中波紫外线辐射角质形成细胞核因子kB和P53信号通路的交互作用

Cross-talk between nuclear factor-κB and P53 signal oathway in keratinocytes after ultraviolet B irradiation

目的研究中波紫外线(UVB)辐射对表皮角质形成细胞核因子 kB(NF-kB)和 P53信号通路的影响以及 NF-kB 和 P53信号通路的交互作用。方法正常人表皮角质形成细胞(NHEK)(含野生型 p53)和永生化人角质形成细胞株 HaCaT(含突变型 p53)各分2组于37℃、5%CO_2环境培养。当细胞融合达85%时进行 UVB(60 mJ/cm^2)辐射,其中1组于辐射前1 h 加入终浓度为5μmol/L 具有抗 NF-kB 活化作用的 BAY11-7082。分别提取辐射前后 NHEK 和 HaCaT 细胞蛋白和核蛋白,应用 Western 印迹检测 NF-kB、P53和 P21蛋白的表达水平,应用电泳迁移变更分析(EMSA)检测NF-kB 的转录情况。结果 UVB 辐射可激活 NHEK 和 HaCaT 的 NF-kB、P53和 P21的蛋白表达和NF-kB 的转录活性。BAY11-7082对 NHEK 和 HaCaT 的 NF-kB 的转录活性均具有显著的抑制作用。作为 NF-kB 的抑制剂,BAY11-7082还显著抑制了 NHEK 的 P53和 P21的蛋白表达(P53:0.08±0.07vs 0.78±0.32,P<0.01;P21:0.65±0.22 vs 1.58±0.77,P<0.05),但不影响 HaCaT 的 P53和 P21的蛋白表达。结论 UVB 辐射激活表皮角质形成细胞的 NF-kB 和 P53信号通路存在交互作用,这种交互作用与 P53功能状况相关。

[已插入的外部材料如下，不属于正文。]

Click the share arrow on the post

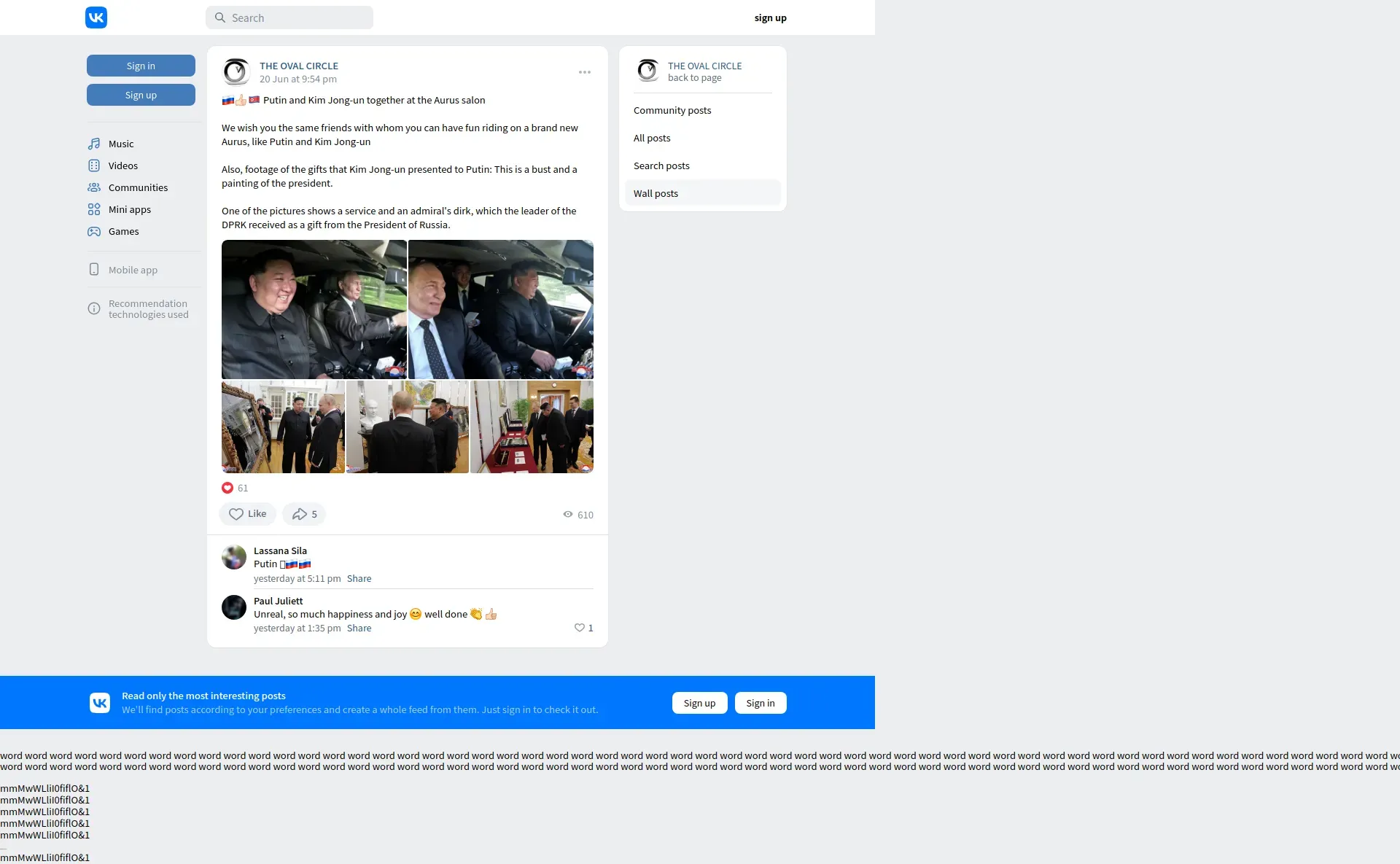tap(300, 514)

Objective To investigate the cross-talk between nuclear factor κB （NF-κB） and P53 signal pathways in human epidermal keratinocytes （NHEKs） after ultraviolet B （UVB） irradiation. Methods Normal NHEKs harboring wild p53 gene and immortal human keratinocytes of the line HaCaT harboring mutant p53 gene were cultured at 37℃ in an atmosphere containing 5% CO2 and then underwent irradiation of UVB of the dose of 60 mJ/cm^2. Part of the NHEKs and HaCaT cells were pretreated with BAY11-7082, NF-κB inhibitor inhibiting IkB-a phosphorylation, of the final concentration of 5 μmol/L. Western blotting was used to detect the protein expression of NF-κB, P53, and P21. The transcriptional activity of NF-κB was analyzed by electrophoretic mobility shift assay （EMSA）. Results UVB irradiation increased the protein expression of NF-κB, P53, and P21 and triggered the transcriptional activity of NF-κB. BAY11-7082 significantly inhibited the NF-κB protein expression induced by UVB irradiation in the NHEKs and HaCaT cells. The P53 protein expression of the NHEKs undergoing pretreatment of BAY11-7082 and UVB irradiation was 0. 08 ± 0. 07, significantly lower than that of the NHEKs undergoing only UVB irradiation （0. 78 ±0. 32, P 〈 0. 01 ）. The P21 protein expression of the NHEKs undergoing pretreatment of BAY11- 7082 and UVB irradiation was 0. 65 ±0. 22, significantly lower than that of the NHEKs undergoing only UVB irradiation （ 1.58±0. 77,P 〈0. 05）. However, the P53 and the P21 protein expression of the HaCaT cells undergoing pretreatment of BAY11-7082 and UVB irradiation was not significantly different from that of the HaCaT cells undergoing only UVB irradiation. Conclusion There exists a UVB-induced cross-talk between NF-κB and P53 signal pathways in human epidermal keratinocytes. This cross-talk is correlated with P53 functional condition.